From "Introduction to the Literature of Europe,"
Part I., Chap. viii.

PHILIP GILBERT HAMERTON

(1834-1894)

HE "Intellectual Life," by Philip Gilbert Hamerton, is a series of essays written in the form of letters to imaginary correspondents who are supposed to have consulted the writer on some subject of literature or art. Hamerton was a landscape painter and etcher of ability, and among his most notable publications were "Etching and Etchers," "The Graphic Arts," and "Contemporary French Painters," volumes which are treasured because of his admirably etched illustrations. He was born in Lancashire, England, September 10th, 1834. His taste for rural life was marked, and some of his best books are impregnated with it. His autobiography, left incomplete at his death (November 5th, 1894), was published by his widow, with a supplement. His works include several novels, a number of books of art criticism, and his essays on the "Intellectual Life," the latter his most popular production.

THE

WOMEN AND MARRIAGE

HE subject of marriage is one concerning which neither I nor anybody else can have more than an infinitesimally small atom of knowledge. Each of us knows how his or her own marriage has turned out; but that, in comparison with a knowledge of marriage generally, is like a single plant in comparison with the flora of the globe. The utmost experience on this subject to be found in this country extends to about three trials or experiments. A man may become twice a widower, and then marry a third time, but it may be easily shown that the variety of his experience is more than counterbalanced by its incompleteness in each instance. For the experiment to be conclusive even as to the wisdom of one decision, it must extend over half a lifetime. A true marriage is not a mere temporary arrangement, and although a young couple are said to be married as soon as the lady has changed her name, the truth is that the real marriage is a long slow intergrowth, like that of two trees planted quite close together in the forest.

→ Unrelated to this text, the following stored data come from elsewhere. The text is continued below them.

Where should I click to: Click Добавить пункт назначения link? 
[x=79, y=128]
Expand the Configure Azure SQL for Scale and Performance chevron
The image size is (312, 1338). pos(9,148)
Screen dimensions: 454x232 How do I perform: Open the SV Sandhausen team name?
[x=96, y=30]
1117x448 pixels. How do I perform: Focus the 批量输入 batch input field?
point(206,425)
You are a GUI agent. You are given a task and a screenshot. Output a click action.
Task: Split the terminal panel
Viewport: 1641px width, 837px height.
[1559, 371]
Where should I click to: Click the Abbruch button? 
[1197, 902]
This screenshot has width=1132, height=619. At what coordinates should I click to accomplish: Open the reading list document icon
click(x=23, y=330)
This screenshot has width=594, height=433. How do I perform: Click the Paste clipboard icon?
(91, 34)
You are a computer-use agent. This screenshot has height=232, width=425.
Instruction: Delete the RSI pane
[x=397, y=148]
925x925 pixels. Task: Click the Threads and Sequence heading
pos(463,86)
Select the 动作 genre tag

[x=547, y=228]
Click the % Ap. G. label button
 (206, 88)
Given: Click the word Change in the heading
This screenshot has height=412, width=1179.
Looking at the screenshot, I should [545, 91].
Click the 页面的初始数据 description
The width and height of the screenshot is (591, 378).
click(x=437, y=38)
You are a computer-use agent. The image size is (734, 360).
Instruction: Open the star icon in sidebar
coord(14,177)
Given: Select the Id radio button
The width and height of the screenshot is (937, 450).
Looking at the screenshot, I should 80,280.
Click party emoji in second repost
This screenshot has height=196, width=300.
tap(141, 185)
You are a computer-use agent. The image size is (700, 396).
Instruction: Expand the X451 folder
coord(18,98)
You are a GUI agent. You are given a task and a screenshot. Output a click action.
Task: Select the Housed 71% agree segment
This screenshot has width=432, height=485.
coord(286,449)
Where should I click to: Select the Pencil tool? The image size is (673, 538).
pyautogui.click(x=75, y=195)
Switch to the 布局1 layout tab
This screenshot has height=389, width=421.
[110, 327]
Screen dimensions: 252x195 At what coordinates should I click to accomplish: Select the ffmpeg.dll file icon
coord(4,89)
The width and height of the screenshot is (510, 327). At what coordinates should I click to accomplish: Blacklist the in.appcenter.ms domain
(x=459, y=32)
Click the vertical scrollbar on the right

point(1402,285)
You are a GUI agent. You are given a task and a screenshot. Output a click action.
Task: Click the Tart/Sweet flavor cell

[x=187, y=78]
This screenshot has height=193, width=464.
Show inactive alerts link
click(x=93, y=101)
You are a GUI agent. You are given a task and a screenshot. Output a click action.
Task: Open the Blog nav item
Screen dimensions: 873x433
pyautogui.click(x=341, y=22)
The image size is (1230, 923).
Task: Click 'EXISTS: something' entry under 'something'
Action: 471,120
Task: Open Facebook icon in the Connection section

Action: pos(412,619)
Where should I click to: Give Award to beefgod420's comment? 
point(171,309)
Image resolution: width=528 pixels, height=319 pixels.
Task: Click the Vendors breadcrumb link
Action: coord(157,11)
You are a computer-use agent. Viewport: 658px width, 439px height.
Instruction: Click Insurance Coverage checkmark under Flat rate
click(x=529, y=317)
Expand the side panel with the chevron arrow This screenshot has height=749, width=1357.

The subject of marriage generally is one of which men know less than they know of any other subject of universal interest. People are almost always wrong in their estimates of the marriages of others, and the best proof how little we know the real tastes and needs of those with whom we have been most intimate is our unfailing surprise at the marriages they make. Very old and experienced people fancy they know a great deal about younger couples, but their guesses, there is good reason to believe, never exactly hit the mark.

Ever since this idea, that marriage is a subject we are all very ignorant about, had taken root in my own mind, many little incidents were perpetually occurring to confirm it; they proved to me, on the one hand, how often I had been mistaken about other people, and, on the other hand, how mistaken other people were concerning the only marriage I profess to know anything about, namely, my own.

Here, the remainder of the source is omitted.